I was talking about this with a friend of mine – another writer, trying to make ends meet.
It would be fun, we admitted in the end.
And after all, I’m a storyteller, I’m good with words (ladies sometimes tell me that), and I can read the cards.
Would I sit in public places giving card readings to strangers?
Heck, I stood in classrooms teaching statistical analysis of environmental data to post-grads – I’m scared of nothing!
And apart from the money – I think it would be fun, as in amusing and diverting.
Especially in the place where I live.
Goodness, I can just barely imagine the rumors!
But I can’t find my beautiful tarot deck.

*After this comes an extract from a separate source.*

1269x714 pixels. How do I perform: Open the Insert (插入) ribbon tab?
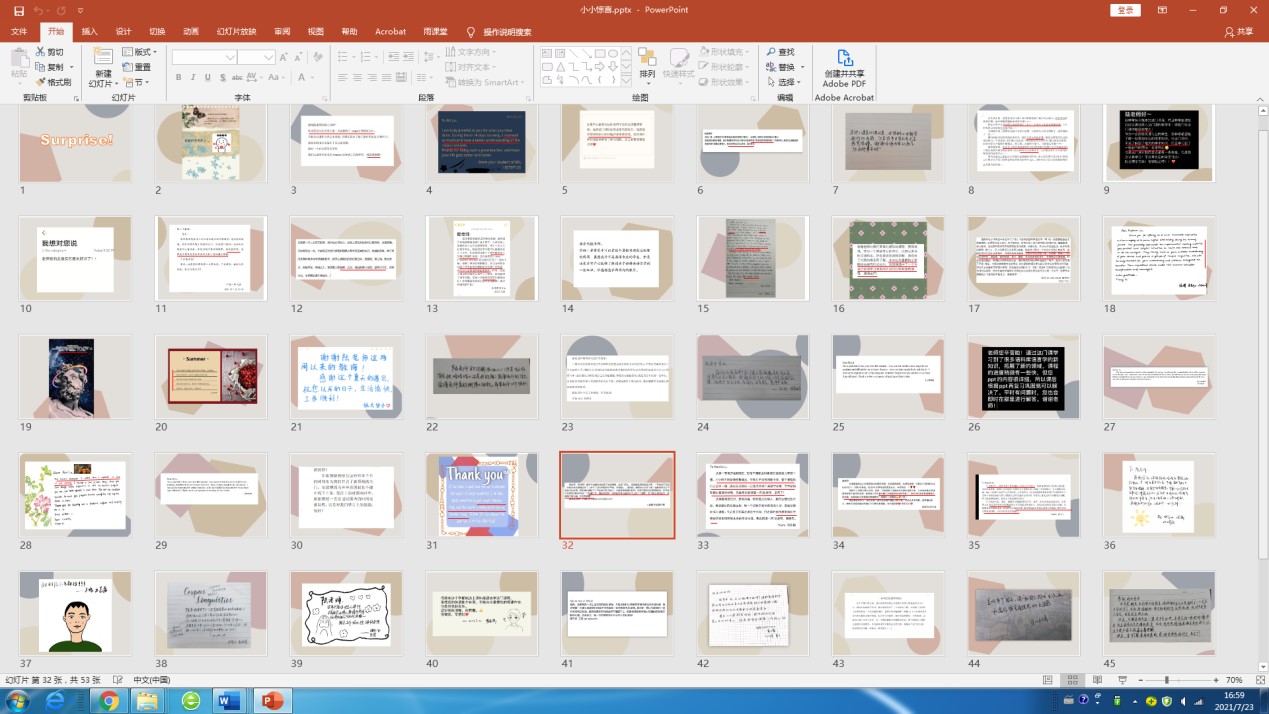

Which strikes me as a sign.
A sign I need to buy me another.
2 April 2014 at 20:49
And when the new deck will be in your hands, the old one’ll come out of the blu 😉
2 April 2014 at 21:28
That’s why I’m buying another! 😀
4 April 2014 at 19:51
What a lame article… it would help you too if you actually do research in psychology.
4 April 2014 at 21:05
Thanks for the critique.
I’ll work hard to do better next time!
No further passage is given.